Liebesbriefe zwischen Pfünz und Russland

01.06.2007 | Stand 03.12.2020, 6:42 Uhr

Feiern heute die Diamantene Hochzeit: Anna und Seraphim Meyer aus Pfünz. - Foto: privat

Pfünz (je) Im Haus des Altbürgermeisters von Pfünz wird am heutigen Samstag Diamantene Hochzeit gefeiert. In der Pfarrkirche Sankt Nikolaus Pfünz segnete vor 60 Jahren Pfarrer Franz Sand den Bund von Anna und Seraphim Meyer. Ihr Ja-Wort hielt ein Leben lang und sie sagten nach so langer Zeit beide recht glücklich: "Wir haben es gut erraten".

Die Jubilarin Anna Meyer (84) ist eine gebürtige Osterrieder und stammt aus Badanhausen. Sie arbeitete im Eichstätter Krankenhaus als Köchin und Krankenschwester. Beide hatten sich gerade kennen gelernt, da musste der Bräutigam in den Krieg ziehen. "Und so gingen die Liebesbriefe hin und her bis ins ferne Russland", erzählten sie. Im September 1945 kam Meyer aus der Gefangenschaft zurück, sie verstanden sich immer noch, und im Sommer 1947 besiegelten sie ihren Bund. Das Ehepaar bekam drei Töchter und zwei Söhne. Heute gratulieren ferner sieben Enkel und drei Urenkel.

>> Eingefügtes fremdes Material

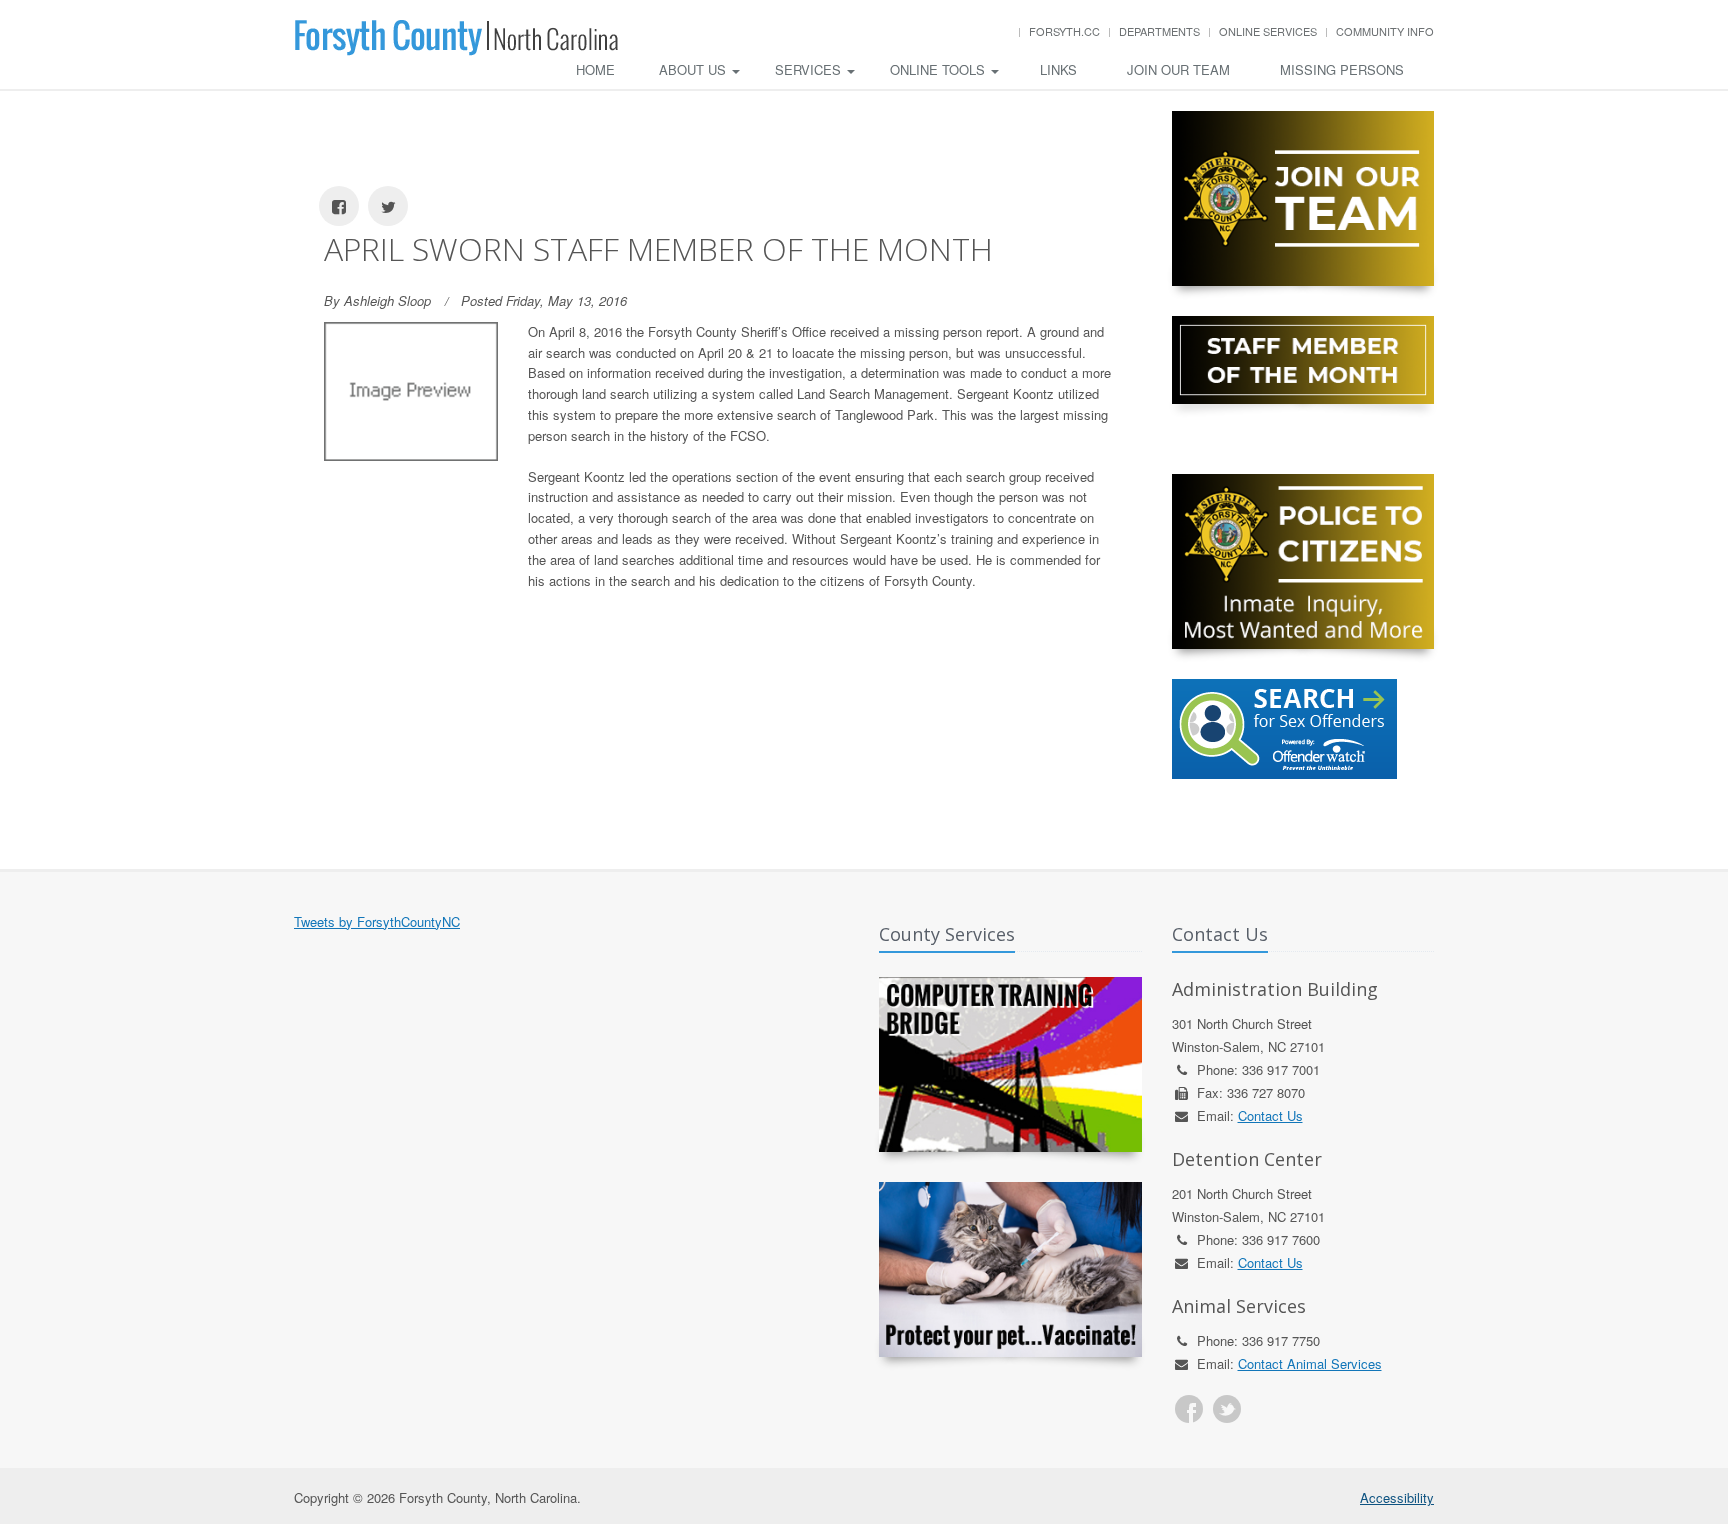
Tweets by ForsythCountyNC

Im März 1946 war Seraphim Meyer als Parteiloser zum Bürgermeister (und Gemeindeschreiber) gewählt worden und hatte damit ein Amt übernommen, das vorher sein Vater bekleidet hatte. Zu den ersten und wichtigsten Aufgaben des damals jüngsten Gemeindeoberhaupts im Landkreis Eichstätt zählte es, in dem 180-Seelen-Dorf Pfünz 120 Flüchtlinge und Heimatvertriebene unterzubringen. "Ich hab’ alle Leute gut gekannt und mich mit allen verstanden, so konnte ich für die Neubürger ein Dach über dem Kopf finden", sagte der Altbürgermeister über diese schwere Zeit.

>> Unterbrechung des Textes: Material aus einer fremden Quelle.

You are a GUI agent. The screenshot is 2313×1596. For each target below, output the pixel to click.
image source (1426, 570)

Er hatte inzwischen auch von seinem Vater den "Wecker-Hof" übernommen und modernisiert. Immerhin fütterte das junge Ehepaar rund 20 Schweine, zwei Ochsen und fünf Kühe. Bald wurde natürlich ein Schlepper eingestellt.

Gern erinnert sich das "Diamantene Ehepaar" an seine Hochzeit. Sogar die Eichstätter Musikkapelle Ferchland, damals erste Adresse, wurde aufgeboten. "Im Gasthaus Reißer haben wir gefeiert und `tanzt wie die Lumpen am Stecka". Die Ziviltrauung hatte stellvertretender Bürgermeister Ludwig Bayer vollzogen.

In den Jahren nach dem Krieg waren die Dorfstraßen noch unbefestigt und mussten geteert werden, es galt die Feuerwehr auszurüsten, ein Schulhaus wurde errichtet, eine Milchsammelstelle und die zentrale Wasserversorgung. Der Pfünzer Bach musste reguliert werden und Ödland wurde aufgeforstet. Der Bürgermeister hatte alle Hände voll zu tun. Das Römerkastell wurde "ein bisschen hergerichtet, weil die Urlauber und Einheimischen damals schon großes Interesse daran hatten", wie sich der heute 85 Jahre alte Seraphim Meyer erinnert. Er bekleidete auch noch das Amt des Jagdvorstehers.

Bei der Feier zum 25-jährigen Amtsjubiläum 1971 bescheinigte Landrat Konrad Regler dem Bürgermeister "großen Idealismus, weil er abends, samstags und auch sonntags in Gemeindeangelegenheiten zu sprechen ist." Mit der Gebietsreform 1972, der das Ende der Gemeinde Pfünz brachte, war es mit der Ära Meyer aus.

Das Leben und die Arbeitswelt haben sich seit der Zeit, als Seraphim Meyer im März 1946 zum ersten Mal zum Bürgermeister gewählt wurde, revolutionär geändert. Stehen heute moderne Medien zur Verfügung, so wurden seinerzeit die Bekanntmachungen "ausgeschellt". Gemeindediener war der Kirschner-Hiasl, der mit der Glocke durchs Dorf ging und die Neuigkeiten verkündete.

Und auch das hatte der Bürgermeister noch zu organisieren: Während der Sonntagsmesse ging ein Mann mit dem "Kirchenspieß" bewaffnet durch den Ort und passte auf, dass sich nirgends ein Dieb in die verwaisten Anwesen einschleichen konnte. Dieses Amt wurde reihum von allen Bürgern versehen.